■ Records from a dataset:
···

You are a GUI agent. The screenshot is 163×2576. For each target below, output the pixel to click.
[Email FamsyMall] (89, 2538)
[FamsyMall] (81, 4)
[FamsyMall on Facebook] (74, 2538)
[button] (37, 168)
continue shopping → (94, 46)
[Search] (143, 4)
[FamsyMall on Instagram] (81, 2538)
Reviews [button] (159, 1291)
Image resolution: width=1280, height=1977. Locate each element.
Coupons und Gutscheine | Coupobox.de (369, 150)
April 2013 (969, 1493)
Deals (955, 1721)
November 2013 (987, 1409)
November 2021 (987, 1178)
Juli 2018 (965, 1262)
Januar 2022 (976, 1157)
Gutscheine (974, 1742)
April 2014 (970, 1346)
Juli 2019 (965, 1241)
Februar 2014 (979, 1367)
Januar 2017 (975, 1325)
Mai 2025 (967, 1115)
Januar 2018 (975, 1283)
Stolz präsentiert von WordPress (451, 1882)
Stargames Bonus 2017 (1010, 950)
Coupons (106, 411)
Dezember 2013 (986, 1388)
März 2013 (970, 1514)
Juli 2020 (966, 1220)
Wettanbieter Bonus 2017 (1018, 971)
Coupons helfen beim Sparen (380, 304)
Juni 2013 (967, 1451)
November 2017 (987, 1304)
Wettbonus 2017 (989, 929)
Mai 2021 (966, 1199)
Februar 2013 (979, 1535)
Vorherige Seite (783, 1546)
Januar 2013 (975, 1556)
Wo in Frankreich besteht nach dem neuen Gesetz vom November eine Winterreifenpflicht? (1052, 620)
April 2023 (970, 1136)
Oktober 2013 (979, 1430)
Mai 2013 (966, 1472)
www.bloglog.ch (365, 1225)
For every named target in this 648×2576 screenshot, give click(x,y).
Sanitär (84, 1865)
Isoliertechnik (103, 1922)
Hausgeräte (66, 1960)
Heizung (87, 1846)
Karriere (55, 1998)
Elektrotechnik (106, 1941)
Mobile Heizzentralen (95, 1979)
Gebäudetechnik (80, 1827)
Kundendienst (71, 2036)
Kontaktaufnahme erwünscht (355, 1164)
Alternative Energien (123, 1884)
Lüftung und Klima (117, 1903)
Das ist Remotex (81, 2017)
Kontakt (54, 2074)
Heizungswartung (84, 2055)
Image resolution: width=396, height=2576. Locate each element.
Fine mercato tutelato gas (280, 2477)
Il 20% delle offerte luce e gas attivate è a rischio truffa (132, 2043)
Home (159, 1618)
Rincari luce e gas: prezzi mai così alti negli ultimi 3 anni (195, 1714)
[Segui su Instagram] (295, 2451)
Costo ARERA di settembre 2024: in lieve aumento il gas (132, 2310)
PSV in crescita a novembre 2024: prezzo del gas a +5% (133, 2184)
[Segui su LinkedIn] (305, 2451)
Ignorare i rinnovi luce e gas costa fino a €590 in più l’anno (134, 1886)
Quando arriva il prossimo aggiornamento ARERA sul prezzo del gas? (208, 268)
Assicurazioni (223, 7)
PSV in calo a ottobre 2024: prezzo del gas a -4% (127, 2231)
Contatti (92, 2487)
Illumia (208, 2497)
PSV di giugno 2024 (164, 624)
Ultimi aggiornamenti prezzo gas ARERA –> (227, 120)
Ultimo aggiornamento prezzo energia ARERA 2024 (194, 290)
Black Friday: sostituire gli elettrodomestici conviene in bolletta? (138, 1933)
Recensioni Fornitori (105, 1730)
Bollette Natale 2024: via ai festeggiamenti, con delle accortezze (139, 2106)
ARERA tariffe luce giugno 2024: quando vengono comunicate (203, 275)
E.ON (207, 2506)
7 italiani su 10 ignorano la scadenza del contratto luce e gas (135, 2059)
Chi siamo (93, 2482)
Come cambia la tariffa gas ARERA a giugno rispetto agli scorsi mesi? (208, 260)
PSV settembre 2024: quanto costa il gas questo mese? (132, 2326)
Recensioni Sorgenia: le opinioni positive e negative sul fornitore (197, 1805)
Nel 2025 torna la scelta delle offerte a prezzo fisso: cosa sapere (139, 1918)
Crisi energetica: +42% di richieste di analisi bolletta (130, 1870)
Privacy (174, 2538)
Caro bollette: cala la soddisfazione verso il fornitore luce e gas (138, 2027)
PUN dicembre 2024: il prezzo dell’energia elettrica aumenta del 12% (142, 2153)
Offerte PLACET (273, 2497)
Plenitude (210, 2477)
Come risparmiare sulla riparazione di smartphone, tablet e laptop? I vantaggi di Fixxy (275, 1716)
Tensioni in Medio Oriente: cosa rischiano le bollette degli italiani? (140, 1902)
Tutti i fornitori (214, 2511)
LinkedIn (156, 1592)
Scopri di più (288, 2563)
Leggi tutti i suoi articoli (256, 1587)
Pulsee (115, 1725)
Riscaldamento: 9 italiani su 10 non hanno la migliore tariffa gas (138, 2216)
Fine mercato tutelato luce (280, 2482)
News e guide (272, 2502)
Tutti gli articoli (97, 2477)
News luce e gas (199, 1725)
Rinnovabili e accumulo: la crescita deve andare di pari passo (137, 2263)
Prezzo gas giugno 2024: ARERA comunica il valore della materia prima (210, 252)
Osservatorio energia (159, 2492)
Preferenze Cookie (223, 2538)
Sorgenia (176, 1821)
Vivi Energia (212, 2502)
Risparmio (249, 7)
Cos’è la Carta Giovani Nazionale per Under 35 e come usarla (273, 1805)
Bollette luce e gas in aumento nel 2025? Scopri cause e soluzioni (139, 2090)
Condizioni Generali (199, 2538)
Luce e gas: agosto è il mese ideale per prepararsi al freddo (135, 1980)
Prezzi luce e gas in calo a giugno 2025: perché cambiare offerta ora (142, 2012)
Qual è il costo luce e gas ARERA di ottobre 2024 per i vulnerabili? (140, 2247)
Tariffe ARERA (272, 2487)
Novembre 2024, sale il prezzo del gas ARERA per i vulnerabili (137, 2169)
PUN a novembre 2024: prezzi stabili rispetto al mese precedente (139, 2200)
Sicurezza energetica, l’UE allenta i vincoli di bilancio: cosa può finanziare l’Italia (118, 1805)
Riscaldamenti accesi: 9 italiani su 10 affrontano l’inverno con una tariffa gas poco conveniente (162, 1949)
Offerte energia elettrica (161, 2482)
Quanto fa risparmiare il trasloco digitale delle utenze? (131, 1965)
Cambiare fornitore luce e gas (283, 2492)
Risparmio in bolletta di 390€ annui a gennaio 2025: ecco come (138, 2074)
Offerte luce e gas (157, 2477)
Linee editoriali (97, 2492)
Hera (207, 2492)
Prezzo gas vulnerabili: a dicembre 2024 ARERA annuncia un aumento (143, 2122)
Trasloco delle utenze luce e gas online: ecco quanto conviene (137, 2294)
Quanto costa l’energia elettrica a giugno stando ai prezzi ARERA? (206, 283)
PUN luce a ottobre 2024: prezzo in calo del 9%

···

■ What is required: Return exactly what appears in the records from the line with "Prezzo gas vulnerabili: a" through the final line, and nothing else.

■ Answer:
Prezzo gas vulnerabili: a dicembre 2024 ARERA annuncia un aumento (143, 2122)
Trasloco delle utenze luce e gas online: ecco quanto conviene (137, 2294)
Quanto costa l’energia elettrica a giugno stando ai prezzi ARERA? (206, 283)
PUN luce a ottobre 2024: prezzo in calo del 9%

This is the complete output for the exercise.